I was just surprised we didn't scare the girls off.

They may never want children after that.
I'm sure they were a bit surprised at the game of Run Around Buck Naked that the girls played before bath time.
The scary part was it wasn't a special show for the guests, it is just a thing we do.
Every bath night.
1) Take off clothes
2) Run in circles naked
3) Bath
4) Bed

Too bad they didn't also get to witness the new favorite game of
Step on Eachother.
We actually could have played that as a group.

They were also brave guests, as they are from Georgia and are die hard Braves fans.

They just happened to be here the weekend the Braves had a series against the Giants and ended up completely sweeping the Giants.
They knew to keep their mouths shut as Justin dove into depression and cried into his ham.
I almost expected him to bring out his grass skirt and cannibal pot to make Georgian Soup, but he was on good behavior.

Easter morning was hectic as well with a repeat of the previous morning.
All that extra hair curling and pinning.
Dusting off the iron and remembering how to turn it on. It probably hadn't been used since last Easter.
Yet another plus of yoga pants and layered tank tops. No ironing necessary.

Posing the girls for a picture where they're all three looking at the camera takes a good 20 minutes in itself and I have even then given up having one where Tessa is doing a normal smile.
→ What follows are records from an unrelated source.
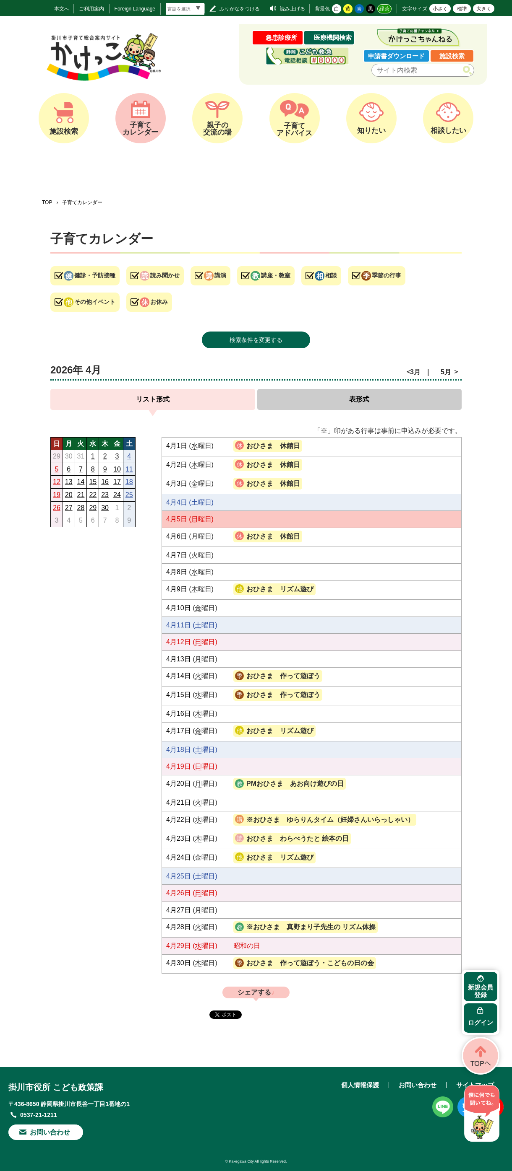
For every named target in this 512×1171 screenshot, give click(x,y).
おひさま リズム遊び (279, 589)
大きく (483, 9)
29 (93, 507)
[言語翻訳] (185, 9)
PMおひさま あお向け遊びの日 (295, 783)
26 (56, 507)
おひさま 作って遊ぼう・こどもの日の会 (310, 962)
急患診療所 (281, 37)
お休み (159, 301)
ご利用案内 (91, 9)
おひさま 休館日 (273, 445)
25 (129, 494)
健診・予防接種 (94, 275)
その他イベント (94, 301)
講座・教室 (275, 275)
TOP (47, 202)
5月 (446, 372)
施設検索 (452, 56)
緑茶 (384, 9)
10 (117, 469)
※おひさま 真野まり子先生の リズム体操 (311, 926)
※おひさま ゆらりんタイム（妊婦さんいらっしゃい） (330, 819)
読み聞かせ (165, 275)
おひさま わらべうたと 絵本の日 (297, 838)
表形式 (359, 399)
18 (129, 481)
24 (117, 494)
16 (105, 481)
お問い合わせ (50, 1132)
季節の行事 (386, 275)
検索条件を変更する (256, 340)
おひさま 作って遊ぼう (283, 675)
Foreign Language (135, 9)
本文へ (61, 9)
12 (56, 481)
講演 (220, 275)
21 (81, 494)
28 (81, 507)
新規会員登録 (480, 991)
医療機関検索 (333, 37)
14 (81, 481)
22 (93, 494)
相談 (331, 275)
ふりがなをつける (239, 9)
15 (93, 481)
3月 (415, 372)
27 (69, 507)
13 (69, 481)
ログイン (480, 1022)
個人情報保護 (360, 1085)
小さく (440, 9)
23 (105, 494)
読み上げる (292, 9)
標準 (462, 9)
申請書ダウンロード (396, 56)
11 (129, 469)
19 (56, 494)
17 (117, 481)
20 (69, 494)
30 (105, 507)
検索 (469, 70)
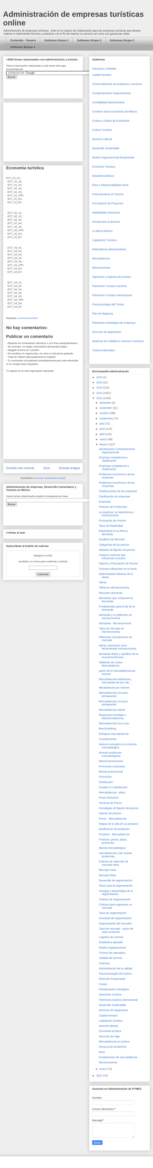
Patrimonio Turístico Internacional (112, 295)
I was surprised we got to church on time.
Actually, I always am when it happens.

The service was great.
As was the baby holding and the chatting with friends that feel like family.

We took pictures at church. Justin got razzed about his purple shirt.
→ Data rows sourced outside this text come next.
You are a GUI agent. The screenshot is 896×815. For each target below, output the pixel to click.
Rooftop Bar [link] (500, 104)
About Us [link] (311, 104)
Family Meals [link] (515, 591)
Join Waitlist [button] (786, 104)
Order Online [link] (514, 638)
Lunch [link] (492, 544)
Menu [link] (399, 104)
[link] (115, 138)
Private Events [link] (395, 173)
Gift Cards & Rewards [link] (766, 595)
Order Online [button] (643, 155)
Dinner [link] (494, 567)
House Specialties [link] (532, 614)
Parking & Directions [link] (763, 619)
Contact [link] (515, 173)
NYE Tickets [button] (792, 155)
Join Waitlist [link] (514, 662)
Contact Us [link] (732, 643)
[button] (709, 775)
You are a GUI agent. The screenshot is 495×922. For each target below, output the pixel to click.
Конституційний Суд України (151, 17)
And then I proved my theory about tights having the same life cycle as a fly as Chloe ripped holes in the knee of hers when she biffed it chasing bubbles and Tessa came around the corner looking like she'd changed the oil in the van in hers

(It's still a mystery what happened there.)

We had a great lunch that included my famed creamy polenta with mushrooms and mascarpone cheese. My brother called me "Rude" on the phone for making it at a holiday where he wasn't here.
Even the Georgians ate it. I was afraid they'd think I desacrated their beloved grits with the addition of Californian hippie food.

We hid eggs in the front yard and laughed as Tessa repeatedly dropped them on the concrete until they were completely smashed and the air was wafting of boiled egg.
I told Justin his egg salad was going to be full of grass and snails. He gagged with flashbacks of the year he ate 4 giant egg salad sandwiches in a row and swore off egg salad forever while he did those weird puffs of exhaled air he does when he's too full.

We found out Chloe doesn't like the smell, I guess, as we brought out the eggs and she kept saying, "EW! Phoebe!" because she thought the dog had bad gas. Again.

All in all. Great weekend. And now we're back to the daily routine with the addition of telling Tessa she actually can NOT have chocolate with her breakfast.